ASSIGNED TASK: Output the entries exactly as they appear. Pictures should not be included.

DATA PROVIDED:
· · · · ·
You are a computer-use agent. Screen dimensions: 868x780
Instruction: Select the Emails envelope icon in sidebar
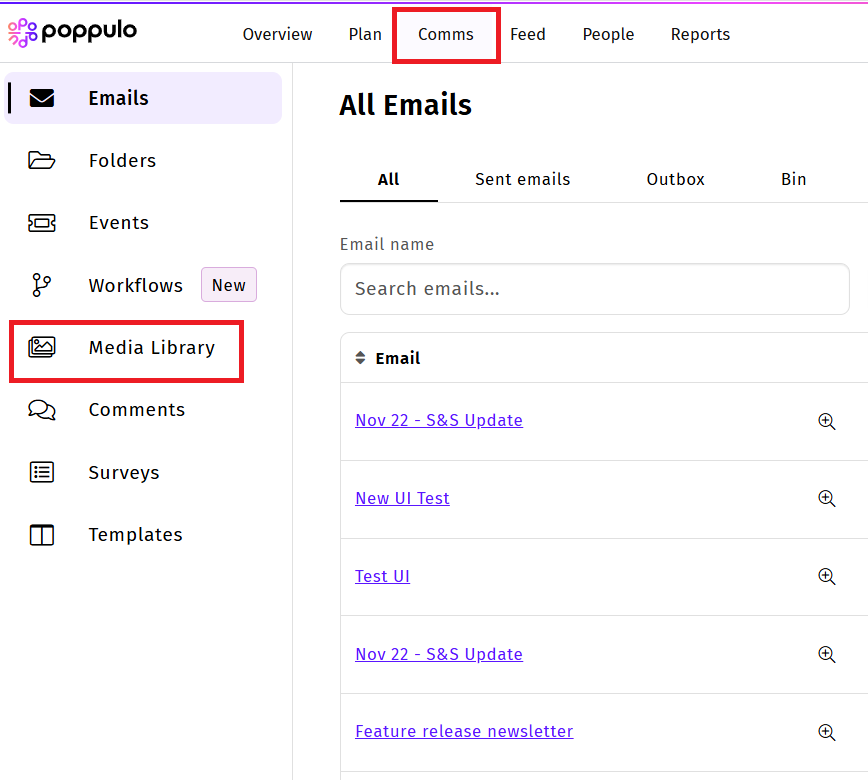coord(42,98)
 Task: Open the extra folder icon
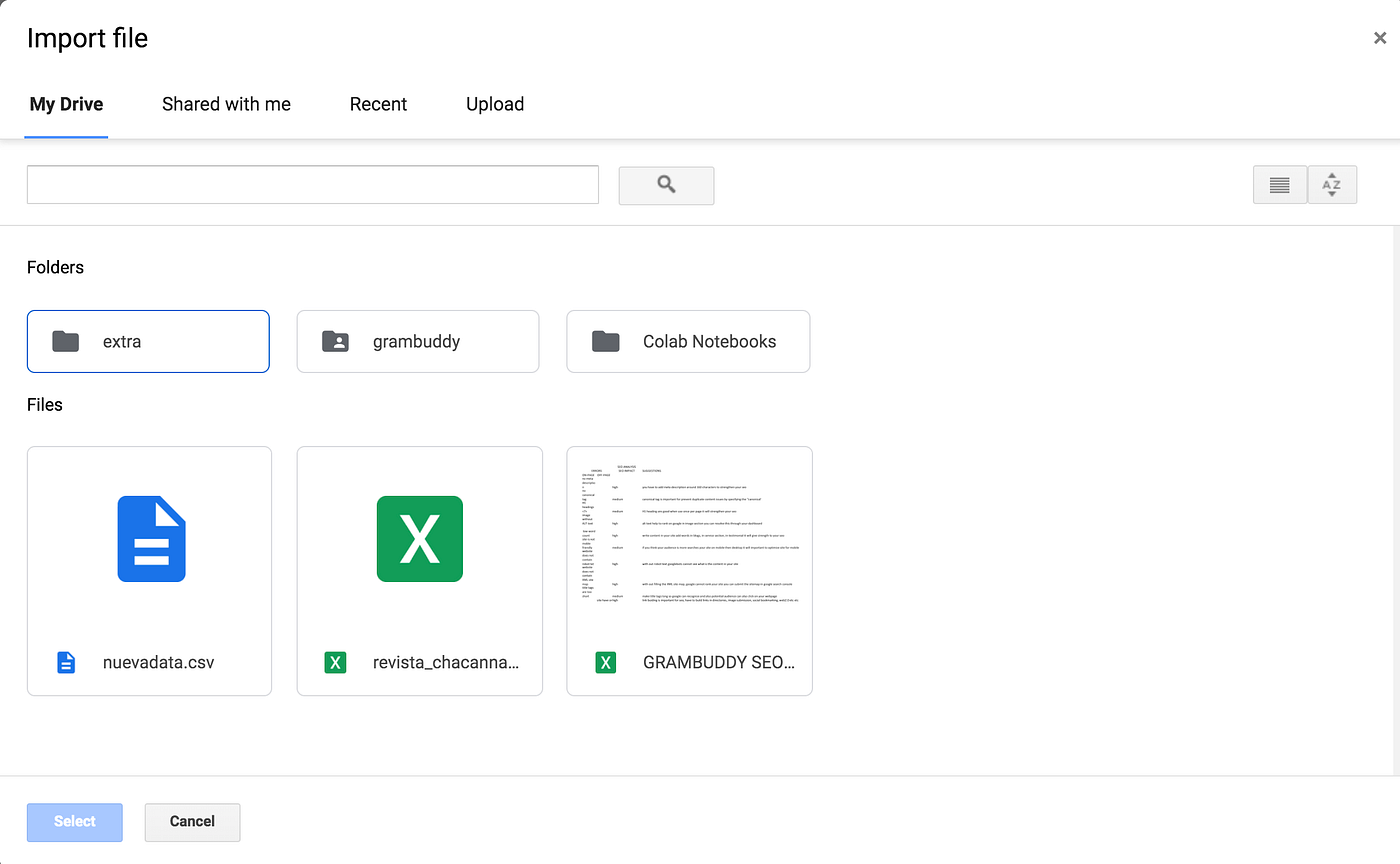coord(65,341)
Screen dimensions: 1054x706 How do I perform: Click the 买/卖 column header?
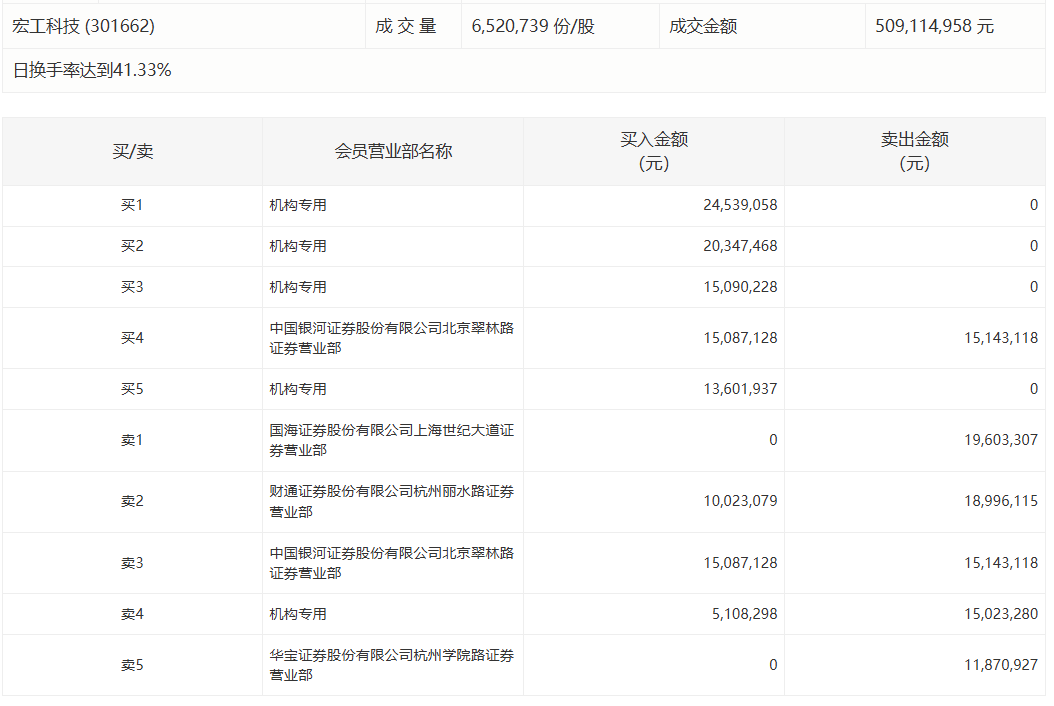pos(132,152)
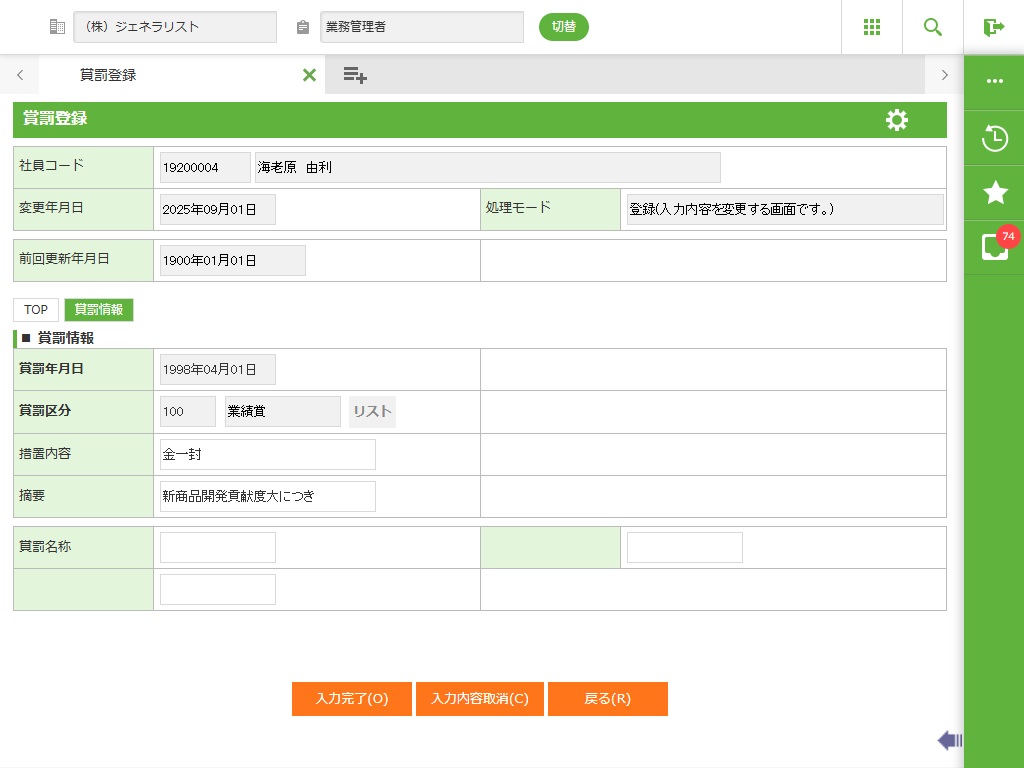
· · · · ·
SOLUTION FOR THIS PROBLEM:
You are a computer-use agent. Screen dimensions: 868x780
Instruction: Select the Emails envelope icon in sidebar
coord(42,98)
 Task: Open the extra folder icon
coord(65,341)
Screen dimensions: 1054x706 How do I perform: Click the 买/卖 column header?
pos(132,152)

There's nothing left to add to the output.